Background: Habits and ADHD
It's important to clarify something from the outset, I am not talking about forming habits for the sake of it, because someone told you to or that you want to incorporate some workplace productivity "hack" you read about. I'm specifically talking about the actions that we routinely undertake to support our physical and mental wellbeing.
Habit
noun
an acquired behaviour pattern regularly followed until it has become almost involuntary
- the habit of looking both ways before crossing the street.
Research reveals a stark reality about the challenges people with untreated ADHD face in maintaining self-care routines, such as brushing their teeth and scheduling medical appointments. A study published in the Journal of Psychiatric Research found that individuals with untreated ADHD are significantly less likely to adhere to regular self-care practices, such as exercise, adopting a balanced diet, and getting adequate sleep.
The study reported that approximately 50% of adults with untreated ADHD engage in irregular physical activity compared to 20% of the general population. Similarly, adherence to a healthy diet was notably lower among this group, with over 60% struggling to maintain consistent, nutritious eating habits.
Sleep patterns are also deeply affected; research in the Sleep Medicine Reviews highlights that up to 70% of individuals with untreated ADHD experience chronic sleep disturbances, impacting their overall health and well-being.
These outcomes impact quality of life drastically and underscores the need to own your ADHD and work to establish and maintain effective self-care routines.
The Importance of establishing Habits for Self-Care for people with ADHD
It should be clear that habits are crucial for self-care, providing a foundation for maintaining physical and mental well-being and building a platform to achieve even more in future.
Regular habits like getting enough sleep, brushing your teeth, scheduling and attending medical appointments, eating well and exercising are basic human needs and you might think that knowing this means it's easy to do something about it if you want to.
However, in individuals with untreated ADHD, we often see poor adherence to self-care, not by choice or ignorance, but by the moment-to-moment default way they operate, not having developed the skills or vigilance that others seem to have adopted without much thought. ADHD coaching is one intervention that can help order the chaos and lead you to develop your own strategies to develop these essential self-care habits, making them more achievable and sustainable.
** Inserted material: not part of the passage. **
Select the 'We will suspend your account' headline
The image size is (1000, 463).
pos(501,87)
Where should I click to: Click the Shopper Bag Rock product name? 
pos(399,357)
The Role of Executive Functioning in Habit Formation
Executive functioning is the brain’s command centre, coordinating tasks like starting projects, staying organised, managing time, and maintaining focus. For someone with ADHD, this command centre can feel more like a chaotic, overcrowded room. Here’s why that makes habits harder to build:
- Task Initiation: People with ADHD often experience a "brain freeze" when starting a task. This isn't procrastination or laziness; it’s a neurological barrier that makes even the simplest habit feel daunting or overwhelming.
- Sustaining Effort: Once a habit is started, maintaining momentum is a challenge. The energy and focus required to sustain a habit over time often fluctuate significantly for someone with ADHD, making consistent behaviour difficult.
- Impulsivity and Distractions: The ADHD brain is particularly prone to distractions and impulsive behaviour, which disrupt the steady rhythm needed to establish a habit. It’s akin to building a sandcastle in a windstorm—each wave of distraction knocks down what you’re trying to build.
Habits vs. Routines: Understanding the Difference
It's essential to distinguish between habits and routines, especially when managing ADHD.
- Habits are behaviours that occur automatically, triggered by a specific cue. They require minimal conscious thought once established. Think of brushing your teeth every morning—it’s an automatic response upon waking.
- Routines are more structured and intentional, involving a series of actions performed in a specific order and requiring more conscious effort. For example, your morning routine might include showering, getting dressed, and having breakfast. Unlike habits, routines are more flexible and can be adjusted according to your needs.
For those with ADHD, routines can act as a scaffold, supporting the development of new habits by providing structure and consistency.
How ADHD Coaching Can Help
This is where ADHD coaching can make a significant difference. As awareness of ADHD is increasing, more individuals are turning to ADHD coaching who approach the condition as a performance issue that needs adjustments and training. This all starts with self-awareness and understanding, with this a coach can lead you develop your own personalised strategies and support systems that respect the unique way ADHD brains function.
- Developing Realistic Strategies: ADHD coaching focuses on creating realistic, achievable plans broken down into manageable steps. This makes starting and maintaining new habits more feasible, even when executive functioning is compromised.
- Creating Accountability: Regular sessions with a coach provide the accountability needed to keep you on track. It’s like having a supportive partner who reminds you of your goals and helps you navigate setbacks.
- Strengthening Core Skills: Through coaching, individuals learn to enhance crucial executive functioning skills such as time management, organisation, and emotional regulation—all key to habit formation.
For those with ADHD, forming habits isn't merely a matter of willpower or trying harder; it’s about understanding the unique challenges posed by their brain’s wiring.
ADHD coaching can develop your awareness and lead you to develop your own practical strategies that will support and help you move forward, including developing habits that lead to a more organised and fulfilling life.